[RECORDS PROVIDED Boundary: Start]
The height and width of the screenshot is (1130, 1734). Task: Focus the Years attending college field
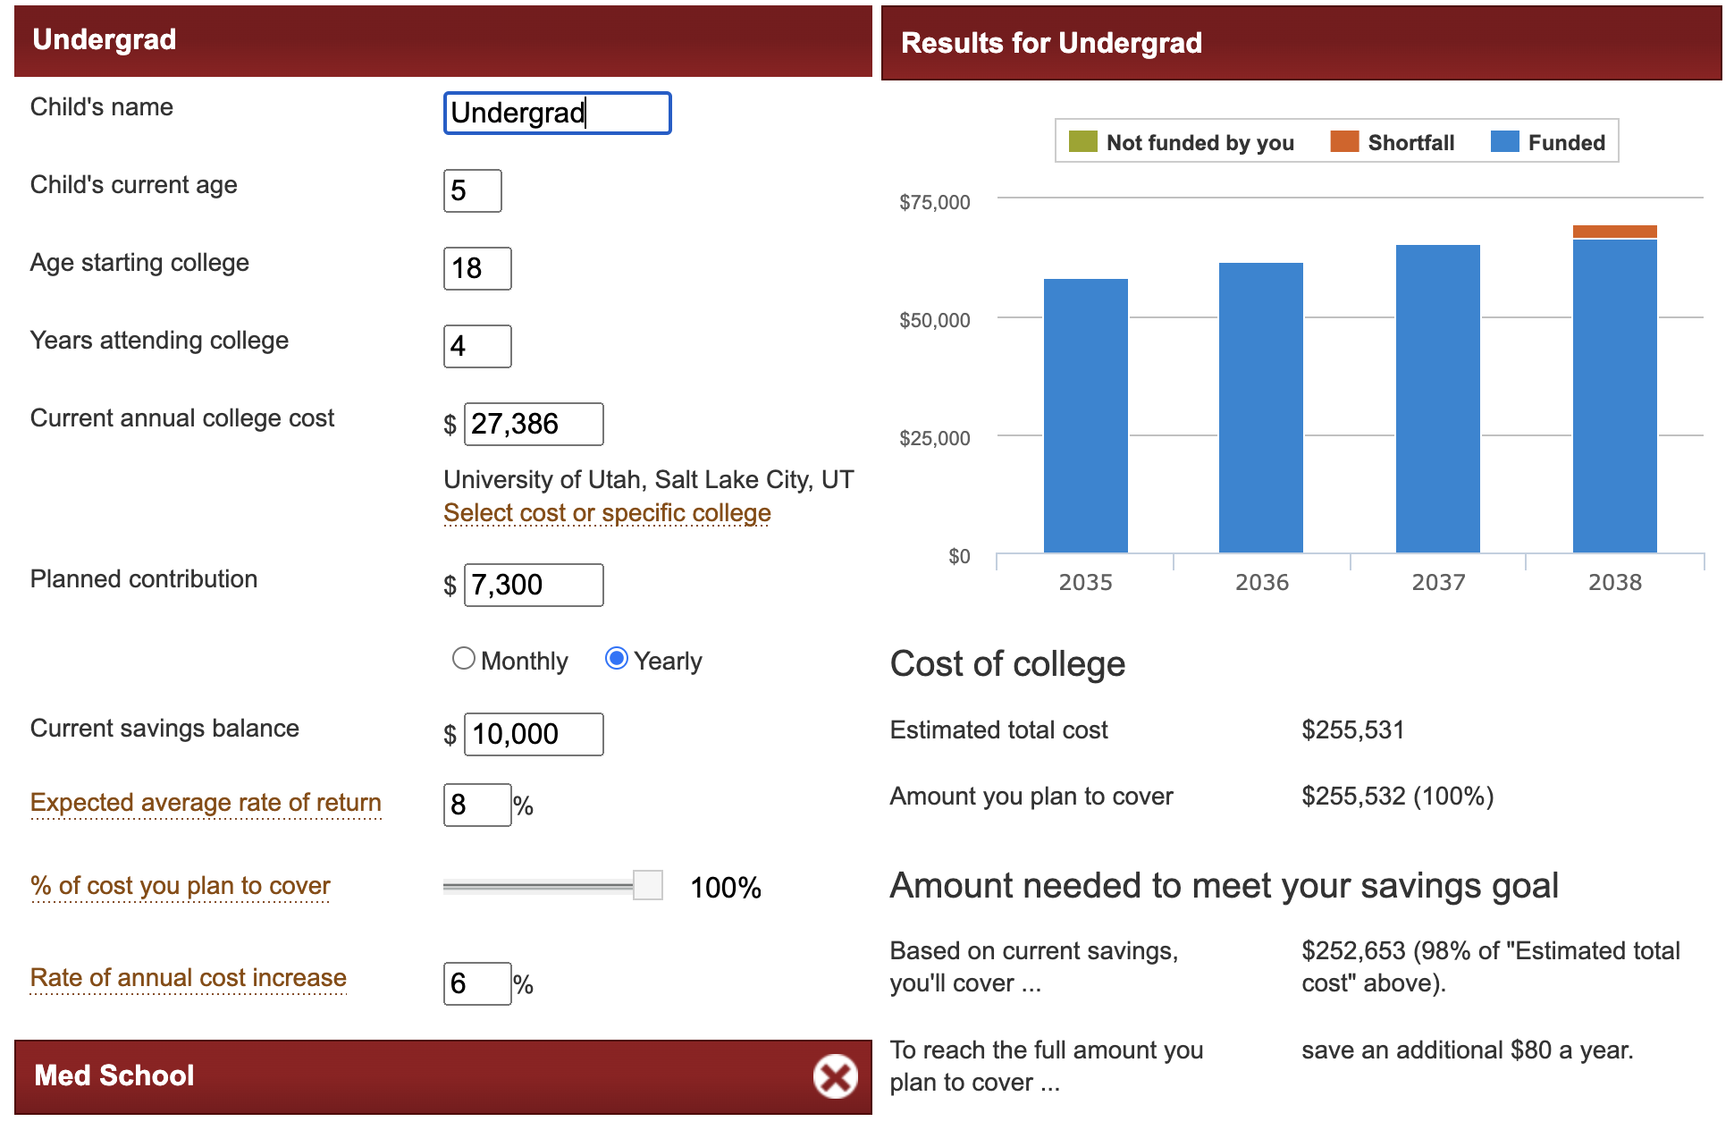pos(477,346)
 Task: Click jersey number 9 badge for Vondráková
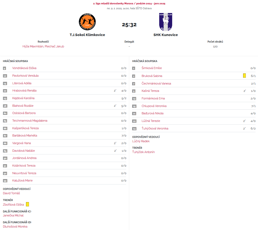tap(5, 68)
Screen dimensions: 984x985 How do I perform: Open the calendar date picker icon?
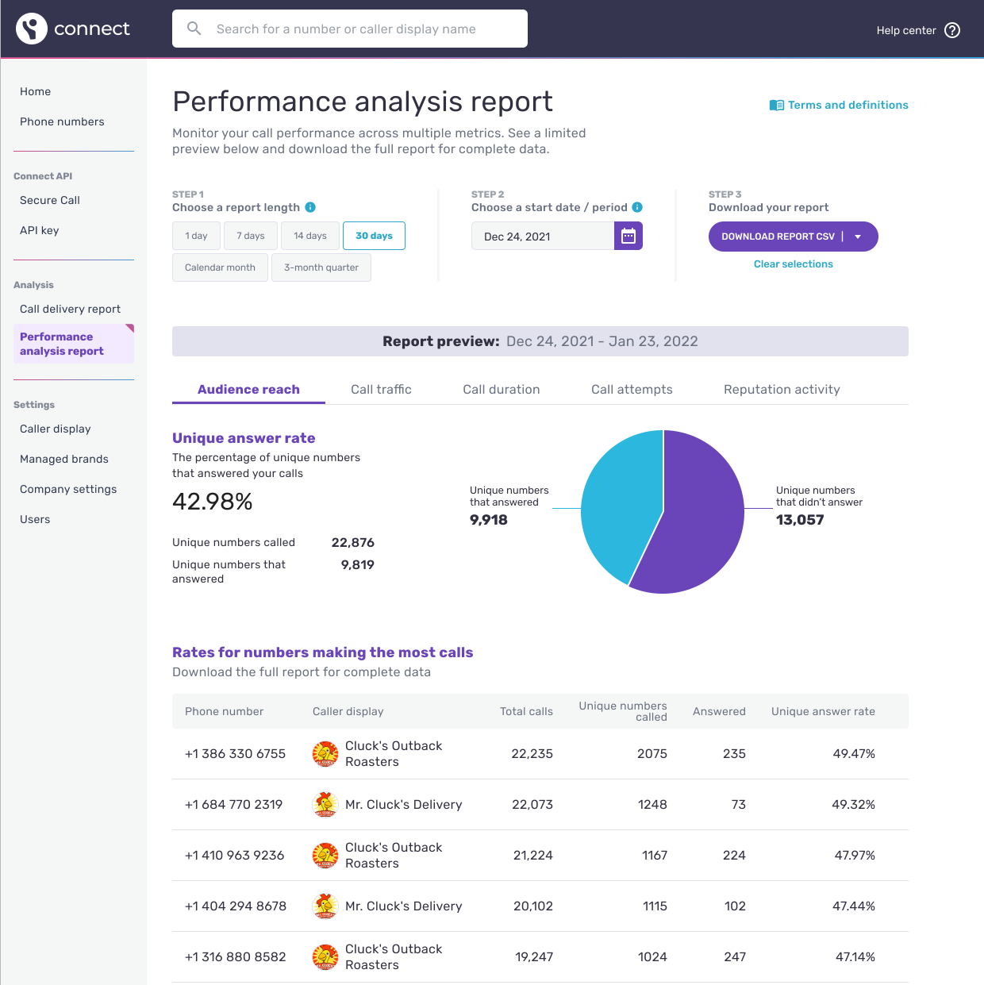tap(628, 236)
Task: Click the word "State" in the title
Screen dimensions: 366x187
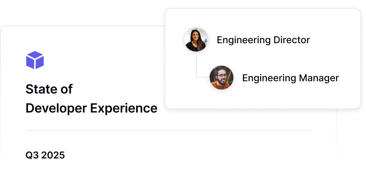Action: coord(40,89)
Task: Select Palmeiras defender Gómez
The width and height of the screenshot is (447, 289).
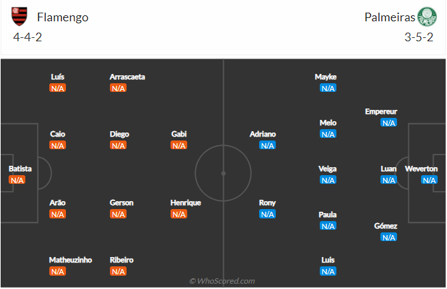Action: click(x=386, y=226)

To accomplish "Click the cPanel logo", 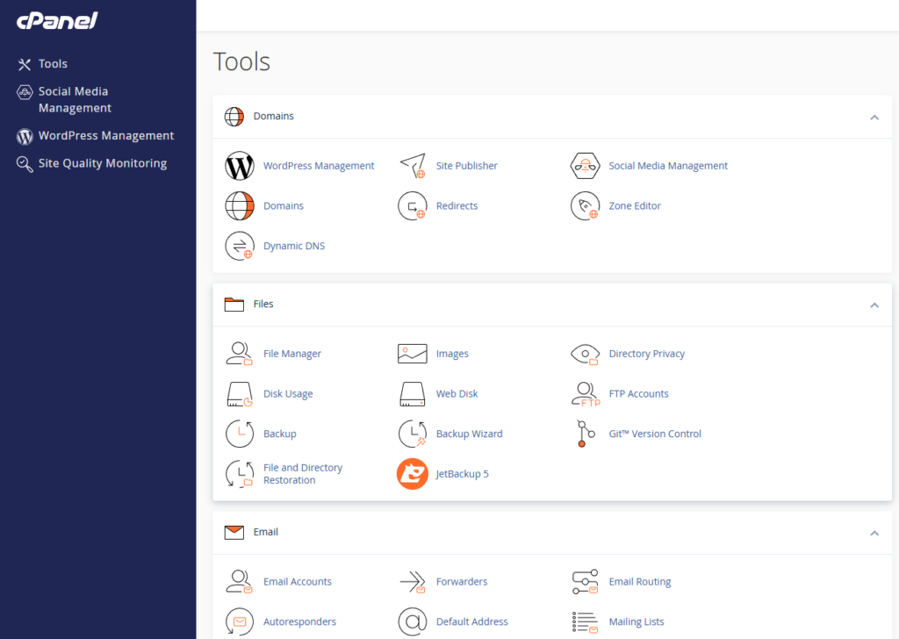I will click(x=55, y=20).
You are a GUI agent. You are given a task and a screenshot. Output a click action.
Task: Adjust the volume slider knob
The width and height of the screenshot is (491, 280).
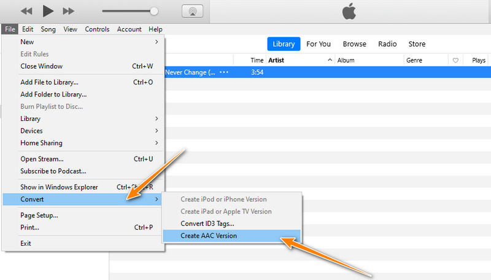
[RECORDS PROVIDED Boundary: End]
• **WORK TO BE COMPLETED**:
Your copy should consist solely of the lines from the line containing "Task: Adjust the volume slider knob" through the last line of the records above, reproduced exactly, with the pictures left out.

• **EXERCISE OUTPUT**:
Task: Adjust the volume slider knob
The width and height of the screenshot is (491, 280).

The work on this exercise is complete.